Und dabei ging es Nagel nie um spöde Zurschaustellung von Wissen oder eitle Klugscheißerei. Es ging um politische Haltung, es ging um Einmischung! Politik ist bei Ivan Nagel nicht getrennt von Wissenschaftlichkeit, von seinem Wissensdurst. Wer Lust hat auf einen streitbaren Menschen, der sich klug zu Wort meldet, der sich empört über verlogene (Kultur-) Politik, der solle Nagels „Falschwörterbuch“ oder seine „Streitschriften“ lesen. Da lehnt sich einer weit aus dem Fenster, aber einer, der sich das durch seinen Sachverstand auch wirklich leisten kann.

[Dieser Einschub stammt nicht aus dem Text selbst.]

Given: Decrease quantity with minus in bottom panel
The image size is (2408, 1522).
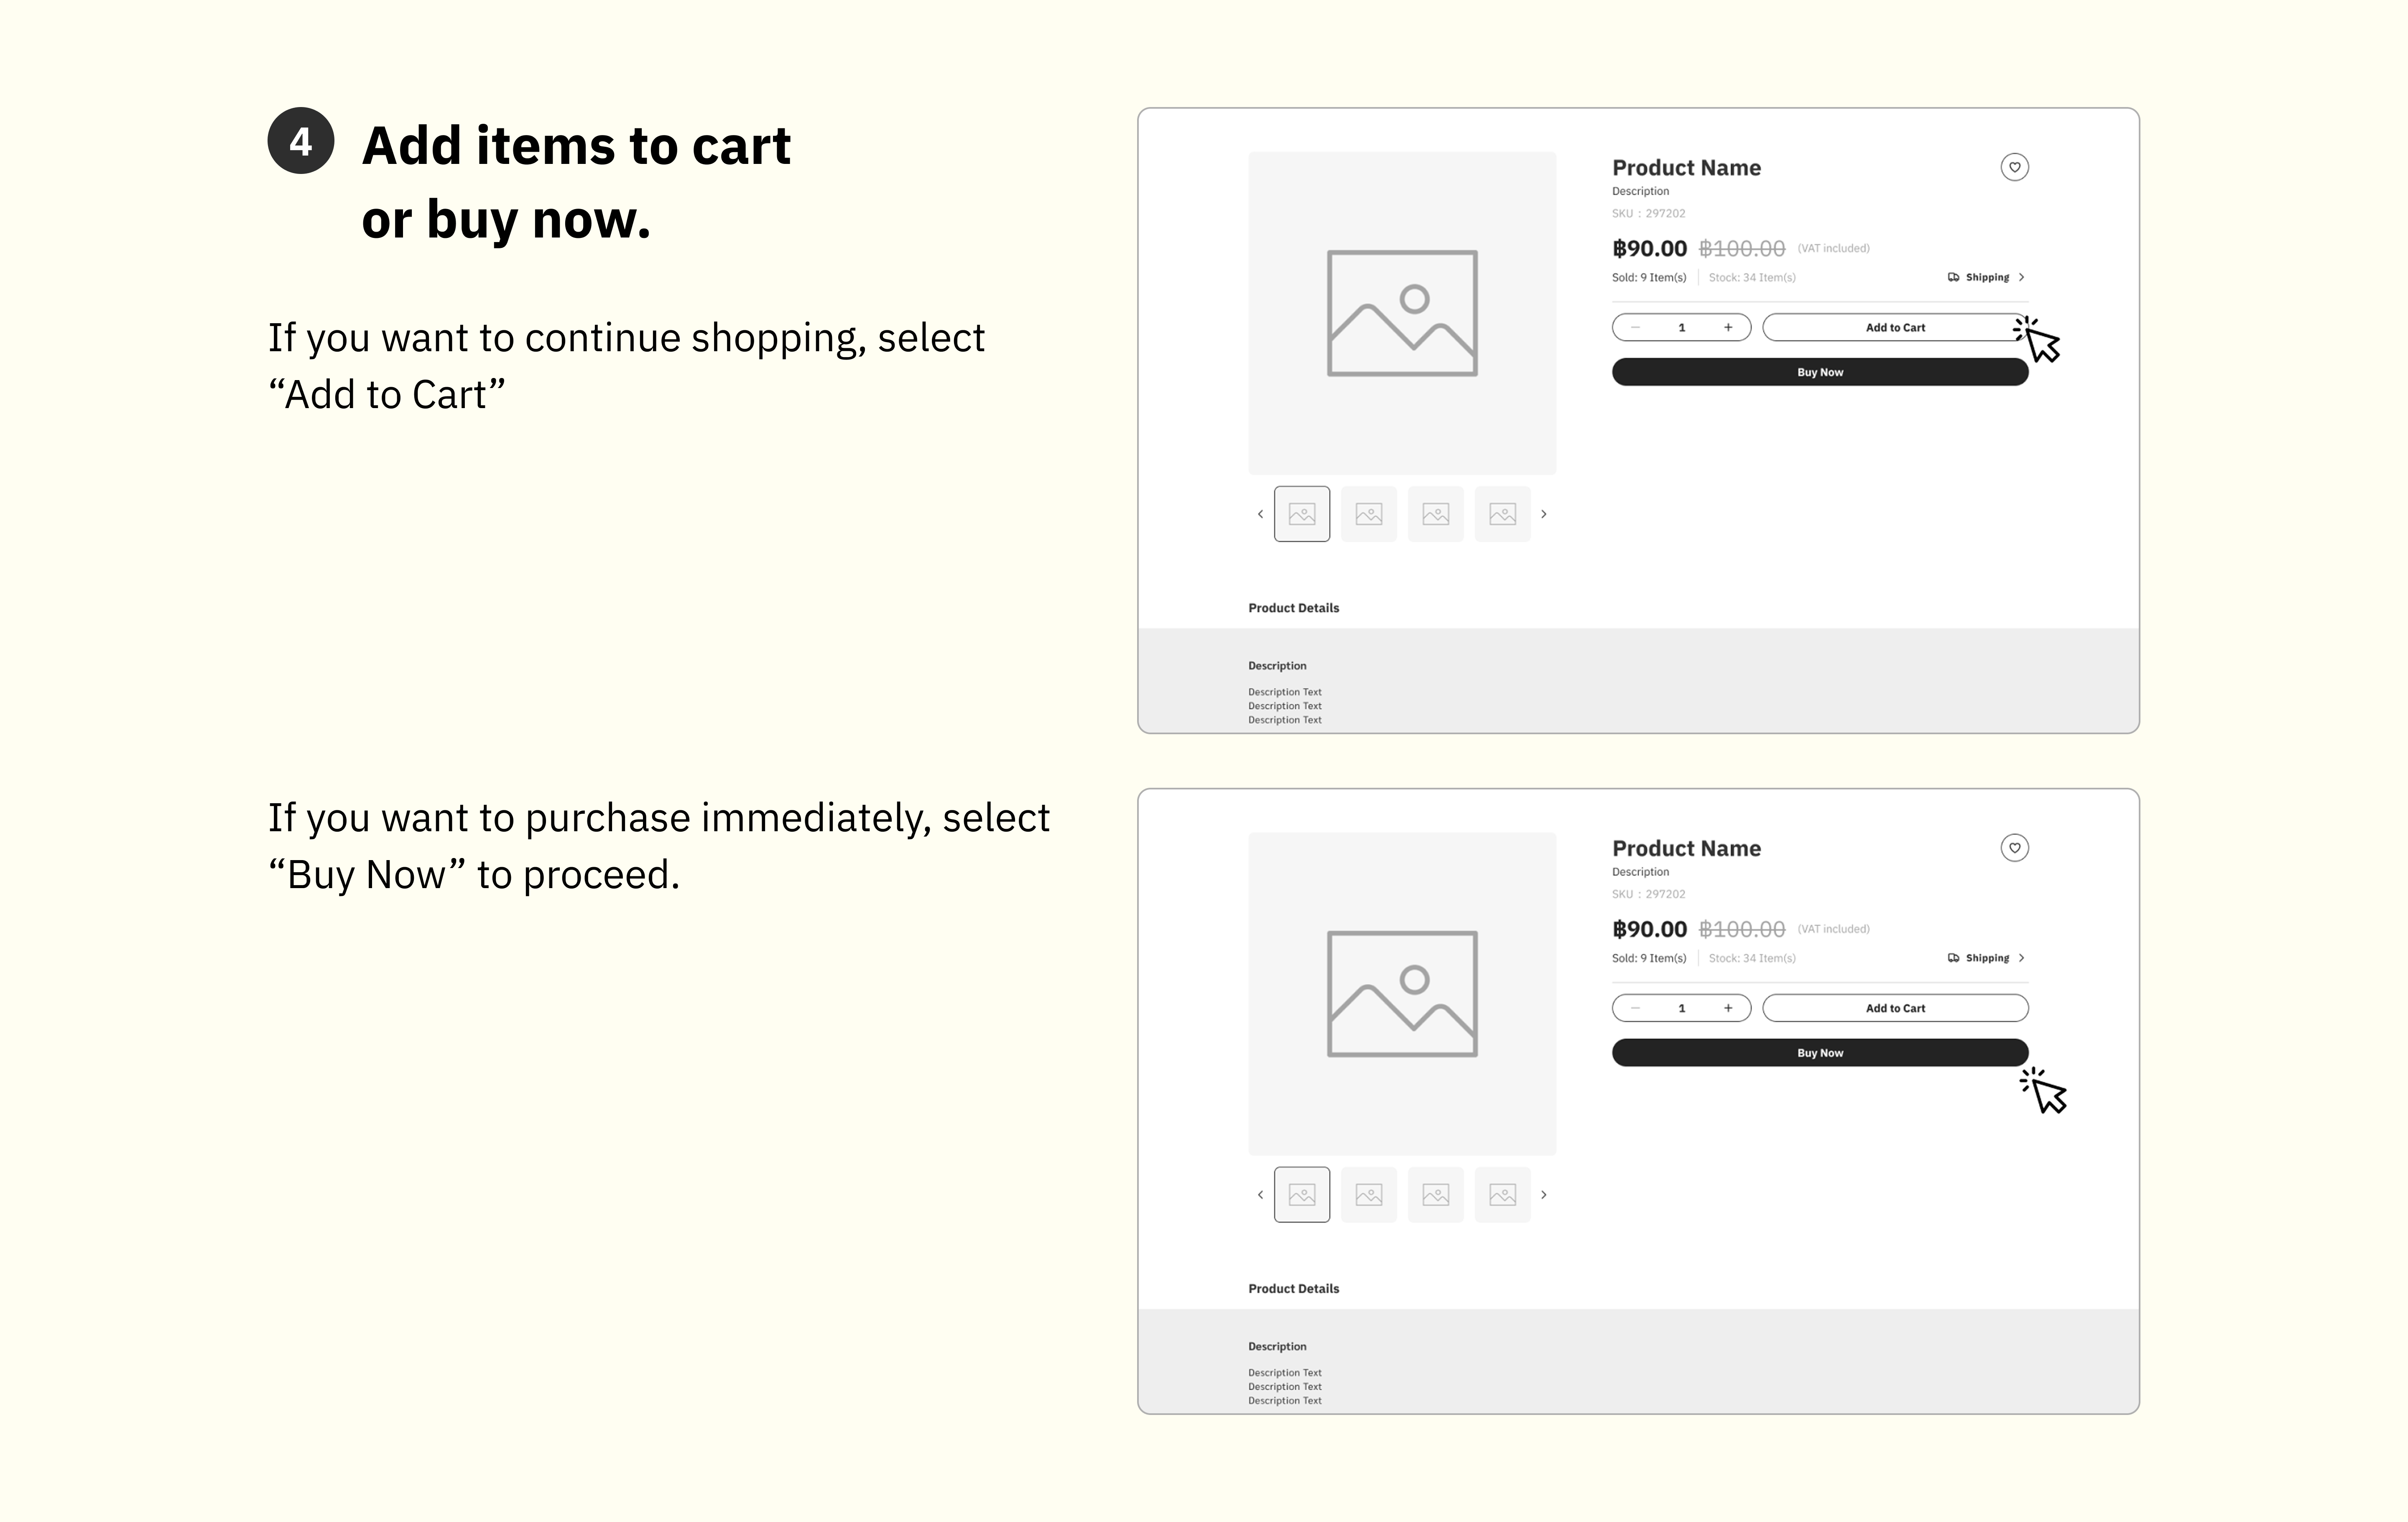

Persönlich habe ich Ivan Nagel wieder aus den Augen verloren, auch wenn sich die Wege zuweilen gekreuzt haben, im Theater, im Flieger, in Ausstellungen. Erst später habe ich „bemerkt“, dass Ivan Nagel Jude war. Das kam mir schlicht und ergreifend nie in den Sinn, weil es nicht im Vordergrund stand bei diesem Menschen. Dabei muss Judentum eine wichtige Rolle gespielt haben. Ivan Nagel konnte nur deshalb die Schoa überleben, weil er und seine Familie seinerzeit in Budapest untergetaucht waren. Ebenso wenig stand im Vordergrund, dass Ivan Nagel schwul war. Bei der Vorstellung, dass man hierzulande vor nicht allzu langer Zeit Menschen wie Ivan Nagel wegen dem Paragraphen 175 angeklagt hat, könnte ich „kotzen“ – auch wenn man diese „Schande“ höflicher als im Berliner Trottoirjargon ausdrücken könnte. Es heißt, Adorno habe seinerzeit verhindert, dass sein schwul-jüdischer Student als „unerwünschter Asylant“ aus Deutschland abgeschoben wird. Das klingt alles nach finstergrauer BRD, aber es hat geklappt. Ivan Nagel blieb im Land der Täter: um den Geist dieses Landes zu erhellen. Dieser Geistesblitz ist am Montag, den 9. April, im Alter von 80 Jahren gestorben.